If you grant others the right to use your trademark (known as a trademark license), you must always supervise the nature and quality of the goods or services being produced using that trademark.
For example, if you are the owner of a trademark for clothing, and you license its use to a shoe company, you must supervise the quality of the shoe company’s products using your trademark. Specifically, you must diligently monitor the shoe company’s use of your mark to ensure that the company is using it correctly and in accordance with the terms of your contract.
Failure to supervise is referred to as a “naked license,” and the results can be disastrous. Indeed, a naked license can result in your losing the rights to your trademark altogether.
Why do courts force trademark owners to conduct this supervision of their trademarks? Why should they care how a trademark owner licenses its mark? The answer relates to the policy behind trademark law in the United States. A trademark is given to a business as an indicator of the source. It is meant to signify to consumers the origin of products bearing that trademark.
For example, a buyer of soda should be able to walk into a store and quickly see the “Coke” trademark and make a purchasing decision. That consumer’s decision to buy the can of soda is based on the consumer’s familiarity with Coke’s general quality, safety and cost. The goal is, primarily, to benefit the consumers as much as the business itself.
What if Coke, seeking to make some quick cash, decided to license its name and logo to another soda company? Imagine that the first company to make an offer on the name and logo was not very sophisticated; its product was essentially cloudy water with lots of unhealthy syrup and poor quality control. Now, imagine that Coke made no efforts to police the company’s use of its mark, or the products to which the marks were attached. A consumer would naturally walk into a store, buy the sludgy soda, and be gravely disappointed upon learning that the “Coke” company did not, in fact, produce it.

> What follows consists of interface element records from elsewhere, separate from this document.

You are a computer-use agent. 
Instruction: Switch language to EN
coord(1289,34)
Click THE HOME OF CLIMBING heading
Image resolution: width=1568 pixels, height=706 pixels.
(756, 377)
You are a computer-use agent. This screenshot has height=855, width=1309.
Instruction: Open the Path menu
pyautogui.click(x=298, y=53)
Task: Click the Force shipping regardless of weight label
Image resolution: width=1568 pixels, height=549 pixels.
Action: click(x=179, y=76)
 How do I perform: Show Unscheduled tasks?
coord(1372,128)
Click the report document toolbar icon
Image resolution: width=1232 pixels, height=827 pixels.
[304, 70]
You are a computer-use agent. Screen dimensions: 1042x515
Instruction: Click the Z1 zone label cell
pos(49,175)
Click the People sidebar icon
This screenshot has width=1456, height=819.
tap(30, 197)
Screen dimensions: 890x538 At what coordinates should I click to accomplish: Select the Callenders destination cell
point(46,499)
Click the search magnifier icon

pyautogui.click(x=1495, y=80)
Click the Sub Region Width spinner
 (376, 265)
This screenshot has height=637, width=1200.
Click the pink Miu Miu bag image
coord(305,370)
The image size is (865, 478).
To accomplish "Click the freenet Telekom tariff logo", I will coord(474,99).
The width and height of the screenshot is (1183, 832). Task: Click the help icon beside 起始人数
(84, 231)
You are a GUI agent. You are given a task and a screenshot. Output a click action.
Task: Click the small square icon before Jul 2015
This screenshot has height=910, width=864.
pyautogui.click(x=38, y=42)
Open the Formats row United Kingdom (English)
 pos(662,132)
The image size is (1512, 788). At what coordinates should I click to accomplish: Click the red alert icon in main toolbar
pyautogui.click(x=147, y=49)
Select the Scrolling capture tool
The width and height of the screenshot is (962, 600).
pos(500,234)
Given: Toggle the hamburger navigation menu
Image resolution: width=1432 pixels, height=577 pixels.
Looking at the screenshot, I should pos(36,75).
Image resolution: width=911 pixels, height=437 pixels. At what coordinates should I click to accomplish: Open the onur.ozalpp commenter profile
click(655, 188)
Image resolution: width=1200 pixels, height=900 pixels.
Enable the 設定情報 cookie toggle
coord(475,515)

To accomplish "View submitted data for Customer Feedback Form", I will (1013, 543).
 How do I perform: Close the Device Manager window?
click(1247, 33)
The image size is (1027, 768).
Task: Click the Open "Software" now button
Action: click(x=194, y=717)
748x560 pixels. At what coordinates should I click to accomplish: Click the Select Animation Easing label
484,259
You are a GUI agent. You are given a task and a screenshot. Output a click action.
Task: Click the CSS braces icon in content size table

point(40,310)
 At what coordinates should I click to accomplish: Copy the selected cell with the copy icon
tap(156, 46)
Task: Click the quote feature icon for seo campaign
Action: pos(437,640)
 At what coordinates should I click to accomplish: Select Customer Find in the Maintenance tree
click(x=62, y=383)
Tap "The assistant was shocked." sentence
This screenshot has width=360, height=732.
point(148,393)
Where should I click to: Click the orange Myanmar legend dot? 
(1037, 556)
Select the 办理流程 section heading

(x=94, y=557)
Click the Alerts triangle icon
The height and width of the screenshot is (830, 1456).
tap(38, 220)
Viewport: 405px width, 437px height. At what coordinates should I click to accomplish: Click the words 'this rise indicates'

This sort of a naked license would not be permissible, and indeed, could result in Coke losing its right to have its mark at all. Courts want trademarks to convey the source of origin to the marketplace. If the mark owner makes no effort to track or police its own mark, then the mark essentially losing its meaning as an effective source identifier.
Courts will often strip trademark owners of trademark rights if they issue naked licenses of the marks.
In a 2002 case, a court cancelled the trademark rights of a licensor of a wine trademark because the company failed to supervise a company that had licensed the trademark. Barcamerica International USA Trust v. Tyfield Importers Inc., 289 F.3d 589 (9th Cir. 2002). Most trademark licenses are drafted to avoid this result by requiring that samples of all licensed trademark goods be periodically submitted to the trademark owner for approval and quality control.
Similarly, in Eva’s Bridal Ltd. v. Halanick Enterprises, 639 F.3d 788 (7th Cir. 2011), a family-owned bridal shop failed to supervise its licensees and as a result abandoned its right to the licensed mark. A similar result was reached when an organization did not exercise contractual or actual control over a licensee. The arrangement was considered to be a “naked license,” resulting in trademark abandonment and the loss of all trademark rights. FreecycleSunnyvale v. Freecycle Network, 626 F.3d 509 (9th Cir. 2010).
In short, if you own a trademark and are considering licensing it to another person or company, make sure that you have a robust system of policing the mark. You should receive regular reports on the goods the company is selling with your mark and the nature of the use. You should also regularly test samples of their products for quality.